Em 2009, quando o programa foi criado, o déficit habitacional do Brasil era de quase 5,9 milhões de moradias, segundo a Fundação João Pinheiro. Em 2015, último ano com dados disponibilizados pela entidade, o déficit era de 6,3 milhões de habitações. A fundação utiliza informações colhidas pelo IBGE no Censo (o último foi em 2010) e na PNAD (última em 2015).
A ineficácia do MCMV está relacionada à lógica com que foi o programa foi criado e com sua execução. É o que avalia a pesquisadora Vanilza da Costa Andrade, em sua tese de doutorado em Geografia. Para ela e sua orientadora, Ana Rocha dos Santos, o MCMV não conseguiu resolver dois problemas importantes: a falta de moradias e o ‘apartheid’ urbano. E ainda criou ou intensificou outros três: fortaleceu a penetração do capital financeiro no segmento da moradia; garantiu lucros às empresas da construção civil que enfrentavam uma crise; e permitiu o surgimento de relações patrimonialistas (ou clientelistas).
Sem casa e sem estrutura
A quantidade de famílias sem moradia própria no Brasil é um problema histórico. O Minha Casa, Minha Vida foi criado para tentar reduzir esse déficit, principalmente entre as pessoas mais pobres: no ano em que foi lançado, 2009, 91% das famílias sem casa própria possuíam renda de até 3 salários mínimos (veja o infográfico). Em Sergipe, esse índice era de 96,2%.
O programa, então, estabeleceu três modalidades para a aquisição de moradia, de acordo com a renda familiar – posteriormente, criou uma quarta categoria intermediária (veja o infográfico). A Faixa 1, para famílias mais pobres, é financiada pelo próprio governo, com uma coparticipação do beneficiário. Nas faixas intermediárias, o governo contribui também, mas através de subsídios, e o restante é bancado pelo próprio usuário, através de recursos próprios, financiamento bancário ou FGTS. A faixa de maior renda não prevê aporte de dinheiro público.

○ ○ ○ ○

**Instruções do exercício**
A. Transcreva o trecho do texto sobre o programa Minha Casa, Minha Vida, começando em "A ineficácia do" e terminando em "patrimonialistas (ou clientelistas).".
B. Segundo o texto sobre o programa Minha Casa, Minha Vida, qual era o déficit habitacional do Brasil em 2015?

**Seção de dados**

○ ○ ○ ○

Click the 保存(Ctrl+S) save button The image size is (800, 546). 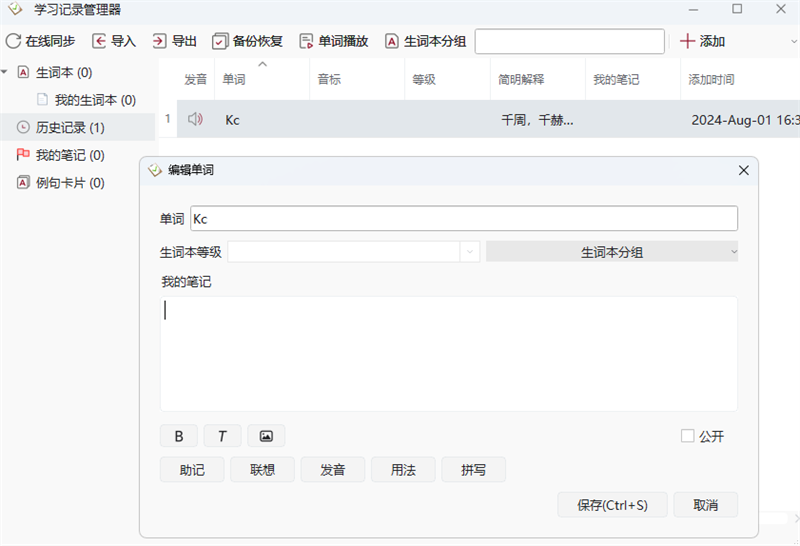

○ ○ ○ ○

**Respostas às tarefas**
A.
A ineficácia do MCMV está relacionada à lógica com que foi o programa foi criado e com sua execução. É o que avalia a pesquisadora Vanilza da Costa Andrade, em sua tese de doutorado em Geografia. Para ela e sua orientadora, Ana Rocha dos Santos, o MCMV não conseguiu resolver dois problemas importantes: a falta de moradias e o ‘apartheid’ urbano. E ainda criou ou intensificou outros três: fortaleceu a penetração do capital financeiro no segmento da moradia; garantiu lucros às empresas da construção civil que enfrentavam uma crise; e permitiu o surgimento de relações patrimonialistas (ou clientelistas).

B. 6,3 milhões de habitações.